Hi, I’m Molly.  I’d like to invite you to my very first gallery exhibition. I am new to the world of SL photography and through a strange and unexpected series of events, I find myself with a warehouse gallery space for a month, and the need to fill it with (hopefully) beautiful things. I hope you can come for a visit!

So reads the invitation I received from Molly Mirassou concerning her first exhibition in Second Life. As I’m always keen to see work by artists who may not have (yet) had the exposure others have gained through their time in SL, I was only too happy to hop across and take a look.
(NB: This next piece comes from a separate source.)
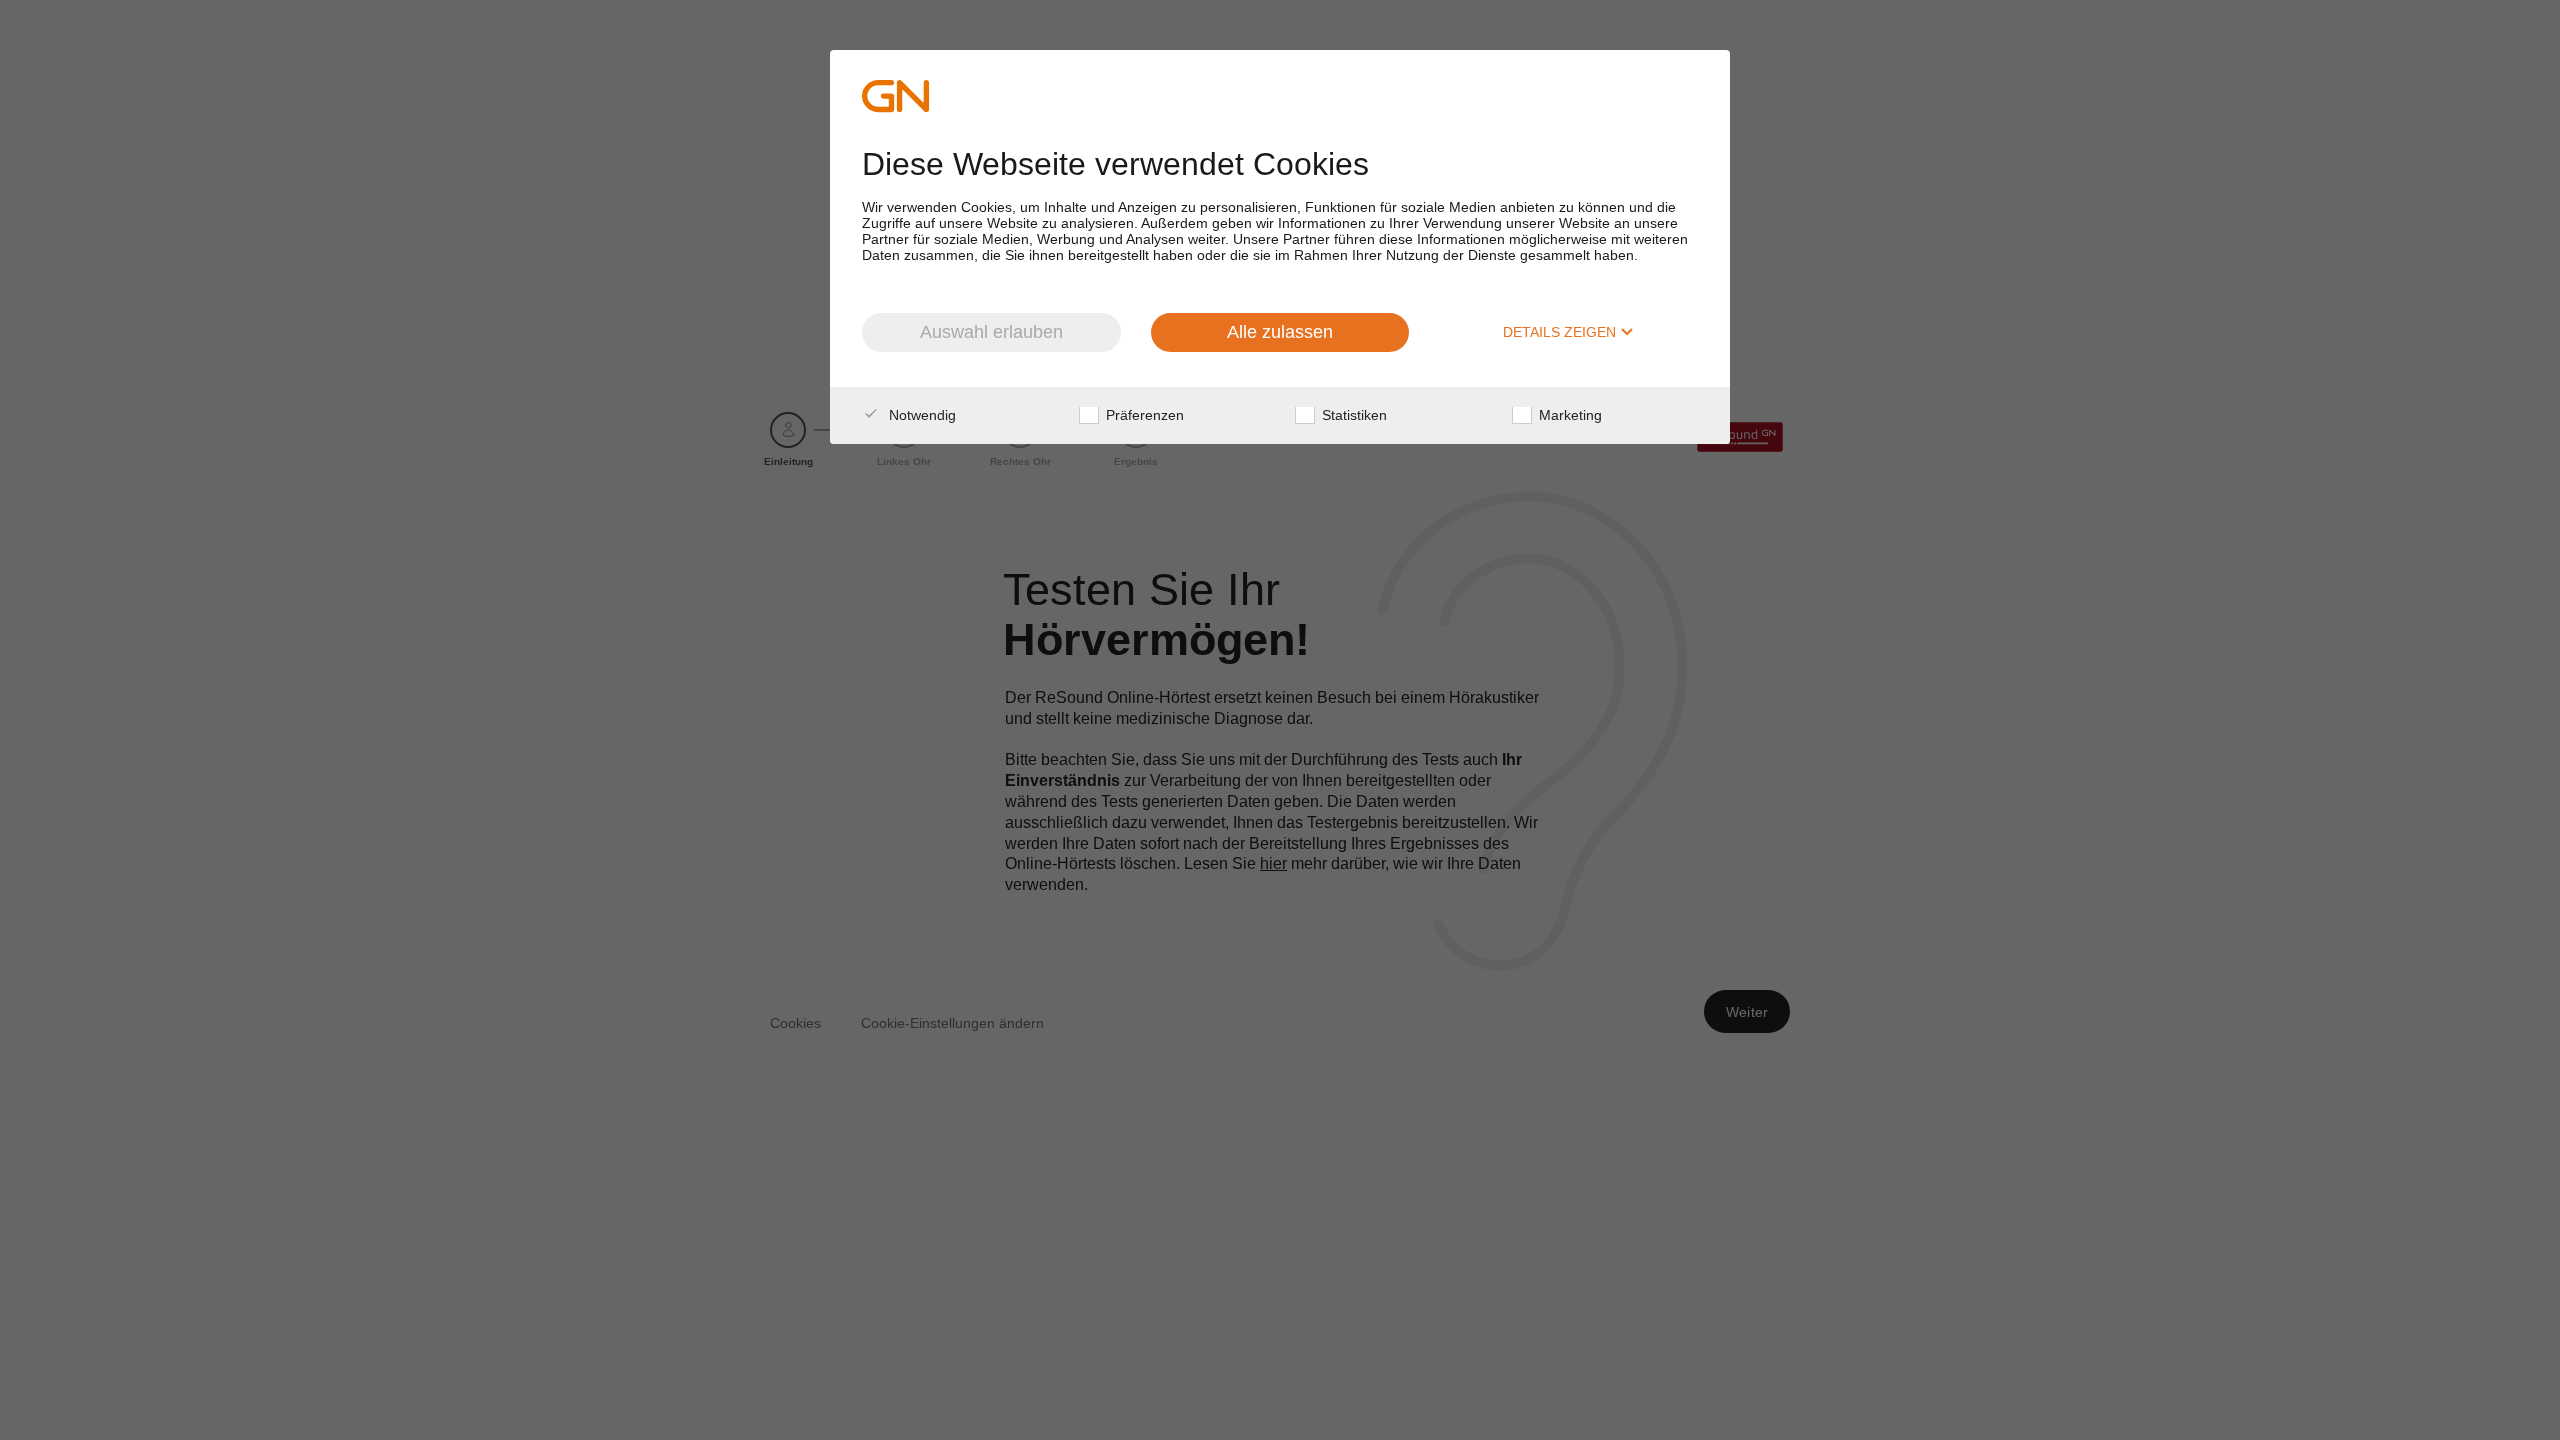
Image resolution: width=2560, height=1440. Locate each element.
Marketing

As the invitation notes, Molly’s exhibition, simply entitled Studio M, can be found inside a large warehouse building rather than the more usual gallery space. Seven large format pieces are displayed against the walls, with the floorspace and a raised wooden area occupied by easel-mounted pieces.

Studio M
Studio M

The pieces on display is a broad mix, from avatar studies (self portraits, I believe), through architectural and art studies (notably Mistero Hifeng’s sculptures, which Molly has photographed to great effect) to landscapes. Most of the pieces appear to have minimal or no post-processing and simply utilise windlight settings. As such, they are refreshingly clean in style, crisply capturing their subjects.

She may be new to SL photography, but Molly clearly has an eye for subject and angle – something which can clearly be seen in the likes of Burning Cathedral (which I believe is a capture of the cathedral at Chouchou), the untitled Studio m alongside it, and, facing them, the powerfully evocative Enough, which can be seen at the top of this article.

Studio M
Studio M

Exhibiting your SL photography can be a daunting proposition – we all harbour doubts and uncertainties about our abilities. Molly, however, shows a definite ability to capture mood and emotion. As such, I’m certain that while this may be her first exhibition, it will not be her last; I’m certainly looking forward to seeing more of her work, and witnessing how her technique develops and the directions in which it might take her. The current exhibition will remain open through until Thursday, March 16th.